Required tasks:
#1 According to the dataset configuration page, where is ViralQC's datasets.yml file located?
#2 Extend the ViralQC dataset configuration page from its final line.

Document segment:
——

Dataset Configuration

ViralQC uses a configuration file called datasets.yml to define which viruses and datasets are available for analysis. This file is located at viralqc/config/datasets.yml.

datasets.yml File Structure

The file has two main sections:

  1. nextclade_data: Datasets hosted in the official Nextclade repository

  2. github: Custom datasets hosted on GitHub

nextclade_data:
  virus-identifier:
    dataset: "dataset/path"
    tag: "dataset-version"
    virus_name: "Virus Name"
    # ... other parameters

github:
  virus-identifier:
    repository: "user/repository"
    dataset: "dataset/path"
    tag: "development"
    virus_name: "Virus Name"
    # ... other parameters

Nextclade Datasets

Nextclade datasets are official or community datasets available through the nextclade_data repository.

nextclade_data:
  denv1:
    dataset: "community/v-gen-lab/dengue/denv1"
    tag: "2025-04-02--19-11-08Z"
    virus_name: "Dengue virus type 1"
    virus_tax_id: 11053
    virus_species: "Orthoflavivirus denguei"
    virus_species_tax_id: 3052464
    segment: "Unsegmented"
    ncbi_id: "NC_001477.1"
    target_gene: "E"
    target_regions: ["C", "prM", "E"]
    private_mutation_total_threshold: 70

GitHub Datasets

Custom datasets can be hosted in GitHub repositories.

github:
  zikav:
    repository: "dezordi/nextclade_data_workflows"
    dataset: "zikaV/dataset"
    tag: "development"
    virus_name: "Zika virus"
    virus_tax_id: 64320
    virus_species: "Orthoflavivirus zikaense"
    virus_species_tax_id: 3048459
    segment: "Unsegmented"
    ncbi_id: "NC_035889.1"

——

Records provided:
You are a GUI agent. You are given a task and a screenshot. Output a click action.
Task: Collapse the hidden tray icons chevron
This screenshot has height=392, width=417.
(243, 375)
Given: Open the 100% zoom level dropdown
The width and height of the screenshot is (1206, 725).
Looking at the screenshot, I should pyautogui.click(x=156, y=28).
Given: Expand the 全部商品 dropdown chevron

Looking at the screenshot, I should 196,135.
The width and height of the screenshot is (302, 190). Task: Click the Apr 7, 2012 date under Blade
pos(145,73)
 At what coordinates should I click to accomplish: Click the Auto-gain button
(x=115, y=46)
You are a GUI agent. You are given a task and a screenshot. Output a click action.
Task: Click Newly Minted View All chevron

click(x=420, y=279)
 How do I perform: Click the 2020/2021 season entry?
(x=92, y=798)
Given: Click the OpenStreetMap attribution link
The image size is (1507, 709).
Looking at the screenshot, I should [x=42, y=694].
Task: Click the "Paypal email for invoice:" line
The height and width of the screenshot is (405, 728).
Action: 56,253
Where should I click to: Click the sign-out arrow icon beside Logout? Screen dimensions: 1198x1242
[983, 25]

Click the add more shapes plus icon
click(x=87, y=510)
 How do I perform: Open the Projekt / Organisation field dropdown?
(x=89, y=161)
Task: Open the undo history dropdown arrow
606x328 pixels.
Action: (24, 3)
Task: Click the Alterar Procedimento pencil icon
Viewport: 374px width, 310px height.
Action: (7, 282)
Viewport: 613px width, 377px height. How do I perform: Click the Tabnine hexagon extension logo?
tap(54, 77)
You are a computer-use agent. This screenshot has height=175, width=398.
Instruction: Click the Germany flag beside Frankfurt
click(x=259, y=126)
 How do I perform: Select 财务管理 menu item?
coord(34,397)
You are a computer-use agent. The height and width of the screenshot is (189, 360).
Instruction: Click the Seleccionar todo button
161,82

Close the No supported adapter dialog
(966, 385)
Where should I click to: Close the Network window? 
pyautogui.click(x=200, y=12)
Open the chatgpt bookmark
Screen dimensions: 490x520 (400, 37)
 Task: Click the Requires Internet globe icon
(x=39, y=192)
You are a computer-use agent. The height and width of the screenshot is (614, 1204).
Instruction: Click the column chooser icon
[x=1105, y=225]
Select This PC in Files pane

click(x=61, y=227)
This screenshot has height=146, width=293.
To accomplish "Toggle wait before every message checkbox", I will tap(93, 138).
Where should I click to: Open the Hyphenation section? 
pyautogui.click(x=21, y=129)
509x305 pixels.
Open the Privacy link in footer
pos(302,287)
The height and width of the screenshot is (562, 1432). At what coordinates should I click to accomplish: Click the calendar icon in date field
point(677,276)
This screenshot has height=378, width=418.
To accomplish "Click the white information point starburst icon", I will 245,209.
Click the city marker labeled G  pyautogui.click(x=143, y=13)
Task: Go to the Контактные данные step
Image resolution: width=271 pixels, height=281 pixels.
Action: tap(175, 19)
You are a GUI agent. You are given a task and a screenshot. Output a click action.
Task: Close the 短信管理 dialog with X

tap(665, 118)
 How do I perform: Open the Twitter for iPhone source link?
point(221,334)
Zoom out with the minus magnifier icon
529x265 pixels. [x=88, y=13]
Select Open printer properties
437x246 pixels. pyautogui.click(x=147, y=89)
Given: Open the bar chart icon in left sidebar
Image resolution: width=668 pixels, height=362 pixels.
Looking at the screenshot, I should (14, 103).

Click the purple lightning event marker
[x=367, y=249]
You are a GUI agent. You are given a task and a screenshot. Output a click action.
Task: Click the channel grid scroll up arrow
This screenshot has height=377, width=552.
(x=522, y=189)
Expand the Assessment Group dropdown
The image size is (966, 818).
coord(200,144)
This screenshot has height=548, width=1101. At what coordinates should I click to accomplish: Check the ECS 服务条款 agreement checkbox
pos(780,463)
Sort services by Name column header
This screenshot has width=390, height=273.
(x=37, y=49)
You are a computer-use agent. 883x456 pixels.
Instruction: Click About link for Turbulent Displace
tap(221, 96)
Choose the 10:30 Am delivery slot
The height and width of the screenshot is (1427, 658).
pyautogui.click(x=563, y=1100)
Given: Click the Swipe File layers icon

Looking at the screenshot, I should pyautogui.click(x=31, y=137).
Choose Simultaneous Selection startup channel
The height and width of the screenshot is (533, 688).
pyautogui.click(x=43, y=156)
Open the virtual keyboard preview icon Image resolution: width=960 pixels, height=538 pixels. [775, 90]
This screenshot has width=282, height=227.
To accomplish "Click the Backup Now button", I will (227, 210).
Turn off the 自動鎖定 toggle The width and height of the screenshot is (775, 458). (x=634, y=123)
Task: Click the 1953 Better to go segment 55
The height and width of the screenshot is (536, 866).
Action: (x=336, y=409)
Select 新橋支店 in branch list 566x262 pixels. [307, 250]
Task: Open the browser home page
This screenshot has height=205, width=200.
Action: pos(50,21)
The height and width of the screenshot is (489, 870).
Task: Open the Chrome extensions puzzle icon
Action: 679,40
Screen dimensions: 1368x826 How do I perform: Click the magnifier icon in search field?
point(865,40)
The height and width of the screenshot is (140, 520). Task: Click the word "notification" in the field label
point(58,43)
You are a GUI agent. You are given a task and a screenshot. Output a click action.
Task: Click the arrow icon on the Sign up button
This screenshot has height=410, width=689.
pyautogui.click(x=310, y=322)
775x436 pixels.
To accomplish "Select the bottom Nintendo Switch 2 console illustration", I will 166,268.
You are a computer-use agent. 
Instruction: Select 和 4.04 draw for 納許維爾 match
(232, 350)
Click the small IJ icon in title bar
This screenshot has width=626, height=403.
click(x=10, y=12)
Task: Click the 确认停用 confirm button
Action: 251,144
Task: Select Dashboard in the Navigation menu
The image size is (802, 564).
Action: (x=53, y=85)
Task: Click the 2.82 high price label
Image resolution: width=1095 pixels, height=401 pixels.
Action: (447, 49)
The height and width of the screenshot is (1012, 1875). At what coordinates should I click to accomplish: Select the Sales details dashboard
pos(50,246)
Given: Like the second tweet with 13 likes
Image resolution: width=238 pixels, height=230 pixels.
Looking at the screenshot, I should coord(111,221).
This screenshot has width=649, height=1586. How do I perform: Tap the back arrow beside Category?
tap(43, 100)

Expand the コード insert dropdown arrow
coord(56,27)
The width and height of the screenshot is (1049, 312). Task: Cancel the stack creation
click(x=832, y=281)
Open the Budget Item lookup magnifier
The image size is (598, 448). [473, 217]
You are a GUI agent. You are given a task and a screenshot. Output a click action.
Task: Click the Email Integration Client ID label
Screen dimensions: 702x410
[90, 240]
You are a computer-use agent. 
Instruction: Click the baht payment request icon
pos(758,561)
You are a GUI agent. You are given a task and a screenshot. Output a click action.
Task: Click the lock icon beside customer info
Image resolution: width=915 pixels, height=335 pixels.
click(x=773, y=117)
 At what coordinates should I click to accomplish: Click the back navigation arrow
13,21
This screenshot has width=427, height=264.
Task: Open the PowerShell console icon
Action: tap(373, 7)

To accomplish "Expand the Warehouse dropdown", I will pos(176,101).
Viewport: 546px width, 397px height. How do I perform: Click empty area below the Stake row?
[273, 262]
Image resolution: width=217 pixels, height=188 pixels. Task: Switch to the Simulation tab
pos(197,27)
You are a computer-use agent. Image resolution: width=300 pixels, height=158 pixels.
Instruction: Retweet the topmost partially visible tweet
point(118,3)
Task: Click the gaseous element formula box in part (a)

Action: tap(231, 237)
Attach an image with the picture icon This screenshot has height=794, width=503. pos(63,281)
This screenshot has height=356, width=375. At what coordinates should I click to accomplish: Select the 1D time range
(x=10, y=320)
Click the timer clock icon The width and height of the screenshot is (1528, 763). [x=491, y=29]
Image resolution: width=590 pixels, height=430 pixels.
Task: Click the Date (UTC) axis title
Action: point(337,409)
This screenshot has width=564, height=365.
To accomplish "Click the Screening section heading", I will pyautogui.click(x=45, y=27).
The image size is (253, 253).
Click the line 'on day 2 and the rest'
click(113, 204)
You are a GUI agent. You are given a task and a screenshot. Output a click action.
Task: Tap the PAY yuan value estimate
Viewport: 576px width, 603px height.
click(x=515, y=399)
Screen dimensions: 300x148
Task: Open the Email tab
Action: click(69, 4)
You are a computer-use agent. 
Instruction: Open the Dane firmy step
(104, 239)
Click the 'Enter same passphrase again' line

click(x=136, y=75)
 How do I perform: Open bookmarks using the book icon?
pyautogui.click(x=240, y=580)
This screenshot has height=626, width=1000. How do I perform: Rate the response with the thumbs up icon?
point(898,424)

——

Expected responses:
#1 viralqc/config/datasets.yml

#2
    target_gene: "E"
    target_regions: ["C", "prM", "E"]
    private_mutation_total_threshold: 40

Configuration Parameters

Parameter

Type

Description

dataset

String

Dataset path in nextclade_data or GitHub repositories

repository

String

GitHub repository name in user/repo format (for github)

tag

String

Dataset version/tag or repository branch

virus_name

String

Full virus name

virus_tax_id

Integer

Virus taxonomic ID in NCBI Taxonomy

virus_species

String

Viral species name

virus_species_tax_id

Integer

Species taxonomic ID

segment

String

Segment name (use “Unsegmented” for non-segmented viruses)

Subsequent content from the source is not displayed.